Derzeit gehören die Balkanstaaten Albanien, Bosnien-Herzegowina, Montenegro, Serbien und Kosovo zu den "potenziellen Kandidaten". Die frühere jugoslawische Republik Mazedonien, Kroatien, Island und die Türkei sind "Kandidatenländer", weil für sie bereits die Aufnahme von Verhandlungen beschlossen wurde. Im Fall Mazedoniens laufen wegen des Namensstreits mit Griechenland aber noch keine Verhandlungen. Einem Beitritt am nächsten sind Island und Kroatien.

ISLAND mit 320 000 Einwohnern ist seit 1973 der EU durch das Freihandelsabkommen EFTA verbunden und seit 1994 Teil des Europäischen Wirtschaftsraumes. Seit 2000 gehört es zum visafreien Schengen-Raum. Trotz der Nähe gibt es Streit, etwa in der Fischerei.

Die TÜRKEI dürfte laut Beobachtern erst in zehn bis 15 Jahren beitreten. Das Land ist Mitglied der NATO, des Europarats und der Organisation für wirtschaftliche Zusammenarbeit und Entwicklung (OECD) und bewarb sich bereits 1959 für die EU-Mitgliedschaft. Die im Oktober 2005 begonnenen Verhandlungen sind blockiert, vor allem von Zypern und Frankreich. Während vertragliches Ziel die Vollmitgliedschaft ist, präferieren eine Reihe zumeist konservativer Politiker die "privilegierte Partnerschaft", was die Türkei ablehnt und im EU-Recht auch nicht vorgesehen ist.

KROATIEN, eine ehemalige jugoslawische Teilrepublik, führt seit Oktober 2005 Verhandlungen. Der Beitrittsprozess ist der am weitesten vorangeschrittene. Eigentlich wollte Zagreb in diesem Jahr beitreten. Ein Grenzstreit mit Slowenien hatte den Prozess verzögert. Jetzt ist eine Unterzeichnung der Verträge im ersten Halbjahr 2011 anvisiert.
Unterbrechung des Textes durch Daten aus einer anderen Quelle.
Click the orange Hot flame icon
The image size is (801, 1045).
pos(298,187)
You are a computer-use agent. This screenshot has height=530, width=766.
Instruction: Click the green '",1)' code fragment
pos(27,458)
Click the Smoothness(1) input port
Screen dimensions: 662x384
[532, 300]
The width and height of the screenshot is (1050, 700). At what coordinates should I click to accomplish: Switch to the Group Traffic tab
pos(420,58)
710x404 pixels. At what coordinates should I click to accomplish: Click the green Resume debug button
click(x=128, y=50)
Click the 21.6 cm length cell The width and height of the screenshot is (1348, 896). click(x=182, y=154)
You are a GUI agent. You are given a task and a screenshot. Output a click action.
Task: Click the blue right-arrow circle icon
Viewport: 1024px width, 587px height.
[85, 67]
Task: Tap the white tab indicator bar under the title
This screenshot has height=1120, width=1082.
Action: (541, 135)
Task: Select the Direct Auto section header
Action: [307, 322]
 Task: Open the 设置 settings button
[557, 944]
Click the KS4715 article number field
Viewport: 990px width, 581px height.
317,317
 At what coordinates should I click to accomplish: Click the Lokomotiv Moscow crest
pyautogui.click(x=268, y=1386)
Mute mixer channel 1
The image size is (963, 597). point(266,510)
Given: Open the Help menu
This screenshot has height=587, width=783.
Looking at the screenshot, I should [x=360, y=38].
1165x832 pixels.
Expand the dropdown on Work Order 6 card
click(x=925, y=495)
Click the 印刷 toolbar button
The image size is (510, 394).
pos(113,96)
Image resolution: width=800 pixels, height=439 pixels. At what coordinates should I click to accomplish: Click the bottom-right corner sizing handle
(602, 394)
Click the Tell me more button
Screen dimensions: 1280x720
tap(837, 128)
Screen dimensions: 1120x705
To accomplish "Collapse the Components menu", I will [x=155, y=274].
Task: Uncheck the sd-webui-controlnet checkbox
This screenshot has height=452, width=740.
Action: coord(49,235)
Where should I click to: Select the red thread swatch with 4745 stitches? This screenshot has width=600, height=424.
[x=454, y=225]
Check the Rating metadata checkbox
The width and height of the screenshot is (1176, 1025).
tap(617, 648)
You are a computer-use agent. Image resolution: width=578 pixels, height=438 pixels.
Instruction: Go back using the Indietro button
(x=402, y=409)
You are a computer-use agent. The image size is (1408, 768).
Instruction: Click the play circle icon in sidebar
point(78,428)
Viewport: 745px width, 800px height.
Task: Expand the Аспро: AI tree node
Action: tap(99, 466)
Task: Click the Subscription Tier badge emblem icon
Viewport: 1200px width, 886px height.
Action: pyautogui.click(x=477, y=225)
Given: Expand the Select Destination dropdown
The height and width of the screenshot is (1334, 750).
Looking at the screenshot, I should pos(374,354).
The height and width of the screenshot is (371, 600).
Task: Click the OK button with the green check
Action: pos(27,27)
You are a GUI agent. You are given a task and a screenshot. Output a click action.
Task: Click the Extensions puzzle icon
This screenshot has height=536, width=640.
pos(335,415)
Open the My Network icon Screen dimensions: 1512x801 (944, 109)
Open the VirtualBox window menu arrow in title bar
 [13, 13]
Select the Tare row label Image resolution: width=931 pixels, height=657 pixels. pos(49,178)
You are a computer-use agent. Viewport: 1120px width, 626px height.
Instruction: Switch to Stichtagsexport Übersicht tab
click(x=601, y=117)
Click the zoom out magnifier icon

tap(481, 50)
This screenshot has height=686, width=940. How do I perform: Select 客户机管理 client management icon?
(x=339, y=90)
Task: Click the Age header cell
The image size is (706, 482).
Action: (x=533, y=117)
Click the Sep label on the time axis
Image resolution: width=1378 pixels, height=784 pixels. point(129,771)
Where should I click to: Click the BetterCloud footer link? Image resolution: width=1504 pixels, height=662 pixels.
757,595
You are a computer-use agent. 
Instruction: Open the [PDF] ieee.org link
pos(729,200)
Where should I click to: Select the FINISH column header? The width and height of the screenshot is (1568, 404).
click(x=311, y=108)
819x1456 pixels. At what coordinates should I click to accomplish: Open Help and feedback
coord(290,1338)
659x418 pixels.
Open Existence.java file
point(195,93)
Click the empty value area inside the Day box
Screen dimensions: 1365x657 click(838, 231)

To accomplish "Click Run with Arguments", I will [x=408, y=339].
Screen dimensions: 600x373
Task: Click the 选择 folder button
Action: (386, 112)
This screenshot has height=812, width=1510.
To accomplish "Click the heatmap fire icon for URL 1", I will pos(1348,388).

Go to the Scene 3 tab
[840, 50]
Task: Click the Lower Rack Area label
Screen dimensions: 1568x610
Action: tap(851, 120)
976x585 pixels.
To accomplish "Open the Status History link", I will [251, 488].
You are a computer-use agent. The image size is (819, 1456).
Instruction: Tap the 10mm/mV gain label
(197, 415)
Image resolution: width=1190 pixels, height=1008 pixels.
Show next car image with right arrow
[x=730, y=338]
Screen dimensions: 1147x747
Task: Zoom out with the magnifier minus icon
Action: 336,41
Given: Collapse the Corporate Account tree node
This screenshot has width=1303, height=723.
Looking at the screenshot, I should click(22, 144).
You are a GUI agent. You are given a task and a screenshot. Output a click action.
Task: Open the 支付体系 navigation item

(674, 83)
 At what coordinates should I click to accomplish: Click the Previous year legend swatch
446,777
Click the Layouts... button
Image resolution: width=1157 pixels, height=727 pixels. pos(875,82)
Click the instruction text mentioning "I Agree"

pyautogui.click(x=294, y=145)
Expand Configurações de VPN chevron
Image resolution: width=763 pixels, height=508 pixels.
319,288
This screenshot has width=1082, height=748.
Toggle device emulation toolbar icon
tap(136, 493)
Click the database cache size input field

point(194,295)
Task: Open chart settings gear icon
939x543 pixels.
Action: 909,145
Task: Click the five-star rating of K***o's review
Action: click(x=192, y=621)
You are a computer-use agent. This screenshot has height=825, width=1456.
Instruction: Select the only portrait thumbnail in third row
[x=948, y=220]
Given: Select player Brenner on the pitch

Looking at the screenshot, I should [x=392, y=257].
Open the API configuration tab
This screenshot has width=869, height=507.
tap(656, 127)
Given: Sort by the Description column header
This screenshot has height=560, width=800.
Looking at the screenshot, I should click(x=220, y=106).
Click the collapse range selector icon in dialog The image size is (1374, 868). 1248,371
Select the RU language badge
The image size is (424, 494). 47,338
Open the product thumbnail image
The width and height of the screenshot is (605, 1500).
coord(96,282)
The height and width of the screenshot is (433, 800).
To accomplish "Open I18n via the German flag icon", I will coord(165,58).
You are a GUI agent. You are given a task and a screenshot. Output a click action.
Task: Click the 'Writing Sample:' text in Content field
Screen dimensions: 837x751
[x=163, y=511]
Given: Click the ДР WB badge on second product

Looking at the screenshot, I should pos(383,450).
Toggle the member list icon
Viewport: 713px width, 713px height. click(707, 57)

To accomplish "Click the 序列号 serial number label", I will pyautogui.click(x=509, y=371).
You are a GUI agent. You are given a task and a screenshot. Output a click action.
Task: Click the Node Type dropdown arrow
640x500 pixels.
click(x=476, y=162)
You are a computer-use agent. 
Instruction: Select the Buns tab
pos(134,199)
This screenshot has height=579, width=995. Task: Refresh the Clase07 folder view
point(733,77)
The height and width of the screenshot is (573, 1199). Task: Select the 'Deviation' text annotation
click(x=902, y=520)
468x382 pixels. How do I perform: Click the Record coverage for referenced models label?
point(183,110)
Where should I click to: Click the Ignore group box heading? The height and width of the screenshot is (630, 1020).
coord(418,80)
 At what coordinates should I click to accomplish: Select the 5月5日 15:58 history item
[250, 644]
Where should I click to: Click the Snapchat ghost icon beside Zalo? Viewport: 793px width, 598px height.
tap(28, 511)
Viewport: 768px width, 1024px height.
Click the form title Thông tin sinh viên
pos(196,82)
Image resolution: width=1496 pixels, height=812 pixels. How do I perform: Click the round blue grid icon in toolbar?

Die "ehemalige jugoslawische Republik MAZEDONIEN" ist seit Dezember 2005 Kandidatenland und eigentlich auch schon weit vorangeschritten. Aber auch für Skopje erschwert ein bilateraler Streit mit einem Nachbarland den Beitritt: Griechenland will nicht, dass das Land den Namen Mazedonien nutzt. Athen behauptet, dies dürfe aus historischen Gründen nur die entsprechende nordgriechische Provinz.